>> begin Document segment

Andrew James Peters (April 3, 1872 – June 26, 1938) was an American politician who served in the United States House of Representatives and as the 42nd Mayor of Boston, today best remembered for his role in the death of Starr Faithfull.

Early years
Peters was born on April 3, 1872, in West Roxbury, Massachusetts. His family had been in Massachusetts since the first Andrew Peters arrived there in 1657. He attended Harvard University earning an A.B. in 1895 and a LL.B. from Harvard Law School in 1898.

Political career
Peters served two terms in the Massachusetts State Senate (1904, 1905). In 1906, he was elected to the U.S. House of Representatives, where he served from 1907 to 1914.

In 1914, Peters was appointed to be Assistant Secretary of the Treasury under William Gibbs McAdoo in the first administration of President Woodrow Wilson. He served there until 1918, when he began his term as Mayor of Boston, having defeated incumbent James Michael Curley in the 1917 mayoral election. He handled the Boston police strike in 1919.

Peters was considered for Governor of Massachusetts later in the 1920s, but was not nominated. He served as treasurer of a Massachusetts state campaign against money-hoarding organized at the request of President Herbert Hoover in 1932, and was named to the Massachusetts Advisory Committee of the Home Owners' Loan Corporation in 1933.

>> end Document segment
>> begin Record extracts

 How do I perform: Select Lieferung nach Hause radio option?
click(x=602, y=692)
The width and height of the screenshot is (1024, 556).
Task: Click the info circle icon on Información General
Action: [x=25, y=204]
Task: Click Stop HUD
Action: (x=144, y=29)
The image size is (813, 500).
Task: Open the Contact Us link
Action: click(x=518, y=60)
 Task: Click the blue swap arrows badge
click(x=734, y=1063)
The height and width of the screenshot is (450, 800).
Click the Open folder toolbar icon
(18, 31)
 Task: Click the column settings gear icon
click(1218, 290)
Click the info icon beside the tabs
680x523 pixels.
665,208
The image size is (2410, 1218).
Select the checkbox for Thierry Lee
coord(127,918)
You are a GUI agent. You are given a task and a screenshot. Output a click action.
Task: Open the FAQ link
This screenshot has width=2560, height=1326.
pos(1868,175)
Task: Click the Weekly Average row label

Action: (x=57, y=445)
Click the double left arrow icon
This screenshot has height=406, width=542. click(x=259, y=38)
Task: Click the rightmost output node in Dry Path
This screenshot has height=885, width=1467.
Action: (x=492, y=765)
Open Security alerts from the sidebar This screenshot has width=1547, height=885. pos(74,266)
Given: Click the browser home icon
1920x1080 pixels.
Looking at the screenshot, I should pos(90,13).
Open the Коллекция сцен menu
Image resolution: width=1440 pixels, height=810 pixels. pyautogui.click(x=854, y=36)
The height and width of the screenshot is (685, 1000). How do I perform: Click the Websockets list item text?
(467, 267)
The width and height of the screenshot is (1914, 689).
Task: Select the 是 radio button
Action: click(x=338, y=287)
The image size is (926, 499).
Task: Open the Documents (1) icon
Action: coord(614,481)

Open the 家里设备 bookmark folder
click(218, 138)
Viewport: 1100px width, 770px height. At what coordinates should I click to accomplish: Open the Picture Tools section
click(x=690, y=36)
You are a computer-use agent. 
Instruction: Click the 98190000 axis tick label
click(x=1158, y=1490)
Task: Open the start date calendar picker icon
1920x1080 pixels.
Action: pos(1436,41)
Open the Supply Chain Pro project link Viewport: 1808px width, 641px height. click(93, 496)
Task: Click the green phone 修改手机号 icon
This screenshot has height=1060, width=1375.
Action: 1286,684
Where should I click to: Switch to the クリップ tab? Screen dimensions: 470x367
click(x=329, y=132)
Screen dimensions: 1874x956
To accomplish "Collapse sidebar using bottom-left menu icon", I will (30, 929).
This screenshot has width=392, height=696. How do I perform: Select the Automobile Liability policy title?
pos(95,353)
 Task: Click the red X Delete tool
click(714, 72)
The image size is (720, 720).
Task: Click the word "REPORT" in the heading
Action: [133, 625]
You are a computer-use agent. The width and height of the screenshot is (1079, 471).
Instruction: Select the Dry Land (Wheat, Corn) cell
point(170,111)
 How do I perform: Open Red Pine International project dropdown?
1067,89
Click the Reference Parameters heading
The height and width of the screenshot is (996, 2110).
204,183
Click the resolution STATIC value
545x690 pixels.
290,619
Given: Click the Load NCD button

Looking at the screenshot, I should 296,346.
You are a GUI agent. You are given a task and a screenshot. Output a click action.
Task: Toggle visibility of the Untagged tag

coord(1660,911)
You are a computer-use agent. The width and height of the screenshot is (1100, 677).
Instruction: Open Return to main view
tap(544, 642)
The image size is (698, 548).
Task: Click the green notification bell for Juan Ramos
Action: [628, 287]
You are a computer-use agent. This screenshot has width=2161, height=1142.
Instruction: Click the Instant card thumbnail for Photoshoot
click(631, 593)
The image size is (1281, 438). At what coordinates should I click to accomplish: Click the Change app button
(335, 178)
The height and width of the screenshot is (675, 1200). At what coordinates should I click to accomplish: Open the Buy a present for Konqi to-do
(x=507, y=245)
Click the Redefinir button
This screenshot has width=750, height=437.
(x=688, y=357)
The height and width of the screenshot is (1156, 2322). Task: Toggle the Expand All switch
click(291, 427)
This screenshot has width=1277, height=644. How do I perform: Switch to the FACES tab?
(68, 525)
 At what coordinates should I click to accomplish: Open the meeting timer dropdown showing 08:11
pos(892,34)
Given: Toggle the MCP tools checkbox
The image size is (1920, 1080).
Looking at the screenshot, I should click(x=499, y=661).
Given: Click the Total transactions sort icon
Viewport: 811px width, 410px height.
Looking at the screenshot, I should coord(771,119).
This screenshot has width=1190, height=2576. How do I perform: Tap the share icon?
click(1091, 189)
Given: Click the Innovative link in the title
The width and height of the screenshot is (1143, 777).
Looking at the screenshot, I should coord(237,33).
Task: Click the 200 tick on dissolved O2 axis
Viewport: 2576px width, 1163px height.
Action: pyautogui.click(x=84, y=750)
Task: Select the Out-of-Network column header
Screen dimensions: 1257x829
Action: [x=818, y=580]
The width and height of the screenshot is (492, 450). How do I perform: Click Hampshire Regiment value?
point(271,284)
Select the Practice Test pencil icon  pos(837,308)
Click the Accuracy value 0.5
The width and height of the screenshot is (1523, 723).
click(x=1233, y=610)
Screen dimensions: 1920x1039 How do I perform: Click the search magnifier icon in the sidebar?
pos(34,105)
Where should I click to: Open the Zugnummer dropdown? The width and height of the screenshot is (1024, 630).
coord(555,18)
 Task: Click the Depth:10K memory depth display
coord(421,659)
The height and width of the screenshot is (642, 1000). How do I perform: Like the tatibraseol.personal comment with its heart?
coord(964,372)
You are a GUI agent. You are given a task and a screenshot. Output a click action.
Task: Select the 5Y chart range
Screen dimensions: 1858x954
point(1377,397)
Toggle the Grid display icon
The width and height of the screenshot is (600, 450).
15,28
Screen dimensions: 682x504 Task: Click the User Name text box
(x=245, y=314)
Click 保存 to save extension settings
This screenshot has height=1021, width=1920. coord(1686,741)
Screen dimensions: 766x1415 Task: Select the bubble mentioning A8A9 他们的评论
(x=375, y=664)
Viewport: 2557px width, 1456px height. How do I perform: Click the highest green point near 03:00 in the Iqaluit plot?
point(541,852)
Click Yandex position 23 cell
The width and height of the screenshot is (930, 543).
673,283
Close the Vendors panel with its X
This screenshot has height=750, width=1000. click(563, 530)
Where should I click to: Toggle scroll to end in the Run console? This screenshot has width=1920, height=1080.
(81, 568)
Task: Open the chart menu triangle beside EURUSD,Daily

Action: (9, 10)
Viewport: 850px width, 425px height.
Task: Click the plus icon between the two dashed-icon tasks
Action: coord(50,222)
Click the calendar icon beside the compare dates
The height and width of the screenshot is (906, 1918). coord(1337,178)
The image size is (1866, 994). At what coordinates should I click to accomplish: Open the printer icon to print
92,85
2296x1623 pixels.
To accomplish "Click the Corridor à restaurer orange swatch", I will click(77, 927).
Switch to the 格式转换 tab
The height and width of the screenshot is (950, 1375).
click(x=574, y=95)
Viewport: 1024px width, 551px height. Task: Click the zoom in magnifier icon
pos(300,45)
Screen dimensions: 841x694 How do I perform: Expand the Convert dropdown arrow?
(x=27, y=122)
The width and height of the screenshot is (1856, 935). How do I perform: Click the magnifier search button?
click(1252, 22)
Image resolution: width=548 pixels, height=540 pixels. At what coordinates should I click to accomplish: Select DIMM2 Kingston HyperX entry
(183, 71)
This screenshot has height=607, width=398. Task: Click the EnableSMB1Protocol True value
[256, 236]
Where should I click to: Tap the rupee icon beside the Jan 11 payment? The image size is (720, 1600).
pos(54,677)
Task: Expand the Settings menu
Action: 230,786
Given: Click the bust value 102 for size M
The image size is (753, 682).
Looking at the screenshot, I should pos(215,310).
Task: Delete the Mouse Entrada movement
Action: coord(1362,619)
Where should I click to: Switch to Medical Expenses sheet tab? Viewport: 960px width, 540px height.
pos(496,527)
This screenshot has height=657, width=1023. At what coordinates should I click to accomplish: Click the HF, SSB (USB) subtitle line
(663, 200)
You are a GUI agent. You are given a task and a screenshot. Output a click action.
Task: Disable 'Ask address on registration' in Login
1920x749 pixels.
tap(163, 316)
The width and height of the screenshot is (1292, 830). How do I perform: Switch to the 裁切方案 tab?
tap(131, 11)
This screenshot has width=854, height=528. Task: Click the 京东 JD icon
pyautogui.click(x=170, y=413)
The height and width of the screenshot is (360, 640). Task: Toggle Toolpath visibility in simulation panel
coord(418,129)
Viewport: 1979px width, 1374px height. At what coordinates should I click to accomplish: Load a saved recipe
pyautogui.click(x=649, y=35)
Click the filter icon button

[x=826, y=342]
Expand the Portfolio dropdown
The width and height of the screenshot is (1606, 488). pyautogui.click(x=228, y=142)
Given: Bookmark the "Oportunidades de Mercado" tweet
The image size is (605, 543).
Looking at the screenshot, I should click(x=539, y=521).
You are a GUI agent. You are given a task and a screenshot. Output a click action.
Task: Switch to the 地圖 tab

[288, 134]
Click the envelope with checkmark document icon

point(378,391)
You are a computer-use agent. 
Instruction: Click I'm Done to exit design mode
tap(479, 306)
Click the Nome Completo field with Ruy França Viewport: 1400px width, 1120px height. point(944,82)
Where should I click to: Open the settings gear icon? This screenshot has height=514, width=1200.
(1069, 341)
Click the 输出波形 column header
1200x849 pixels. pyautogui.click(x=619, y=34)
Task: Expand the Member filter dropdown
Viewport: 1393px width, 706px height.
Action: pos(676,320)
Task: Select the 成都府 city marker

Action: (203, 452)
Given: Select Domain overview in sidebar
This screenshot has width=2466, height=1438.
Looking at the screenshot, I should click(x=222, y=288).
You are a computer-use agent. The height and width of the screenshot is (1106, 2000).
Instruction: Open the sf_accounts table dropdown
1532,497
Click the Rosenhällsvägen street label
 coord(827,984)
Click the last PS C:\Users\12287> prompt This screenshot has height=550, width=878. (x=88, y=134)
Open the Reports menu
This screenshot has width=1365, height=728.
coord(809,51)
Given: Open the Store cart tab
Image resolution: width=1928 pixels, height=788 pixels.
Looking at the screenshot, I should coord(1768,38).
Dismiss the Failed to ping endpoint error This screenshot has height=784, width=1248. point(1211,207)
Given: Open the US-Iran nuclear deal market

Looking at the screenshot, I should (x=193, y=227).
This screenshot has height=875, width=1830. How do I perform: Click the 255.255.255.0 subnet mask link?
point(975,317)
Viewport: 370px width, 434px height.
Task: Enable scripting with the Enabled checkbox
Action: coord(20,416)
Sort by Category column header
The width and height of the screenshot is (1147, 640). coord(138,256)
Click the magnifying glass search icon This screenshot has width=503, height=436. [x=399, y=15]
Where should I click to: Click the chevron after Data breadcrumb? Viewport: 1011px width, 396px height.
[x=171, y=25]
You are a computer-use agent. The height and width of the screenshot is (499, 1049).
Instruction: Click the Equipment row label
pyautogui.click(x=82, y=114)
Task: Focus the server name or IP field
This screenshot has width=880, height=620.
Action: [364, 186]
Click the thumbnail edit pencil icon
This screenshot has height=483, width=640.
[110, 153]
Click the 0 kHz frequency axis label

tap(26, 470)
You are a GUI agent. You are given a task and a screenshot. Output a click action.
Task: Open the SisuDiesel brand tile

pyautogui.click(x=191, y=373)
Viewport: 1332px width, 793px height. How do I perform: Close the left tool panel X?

>> end Record extracts

Please reproduce the Andrew James Peters biography in full, word for word.

Andrew James Peters (April 3, 1872 – June 26, 1938) was an American politician who served in the United States House of Representatives and as the 42nd Mayor of Boston, today best remembered for his role in the death of Starr Faithfull.

Early years
Peters was born on April 3, 1872, in West Roxbury, Massachusetts. His family had been in Massachusetts since the first Andrew Peters arrived there in 1657. He attended Harvard University earning an A.B. in 1895 and a LL.B. from Harvard Law School in 1898.

Political career
Peters served two terms in the Massachusetts State Senate (1904, 1905). In 1906, he was elected to the U.S. House of Representatives, where he served from 1907 to 1914.

In 1914, Peters was appointed to be Assistant Secretary of the Treasury under William Gibbs McAdoo in the first administration of President Woodrow Wilson. He served there until 1918, when he began his term as Mayor of Boston, having defeated incumbent James Michael Curley in the 1917 mayoral election. He handled the Boston police strike in 1919.

Peters was considered for Governor of Massachusetts later in the 1920s, but was not nominated. He served as treasurer of a Massachusetts state campaign against money-hoarding organized at the request of President Herbert Hoover in 1932, and was named to the Massachusetts Advisory Committee of the Home Owners' Loan Corporation in 1933.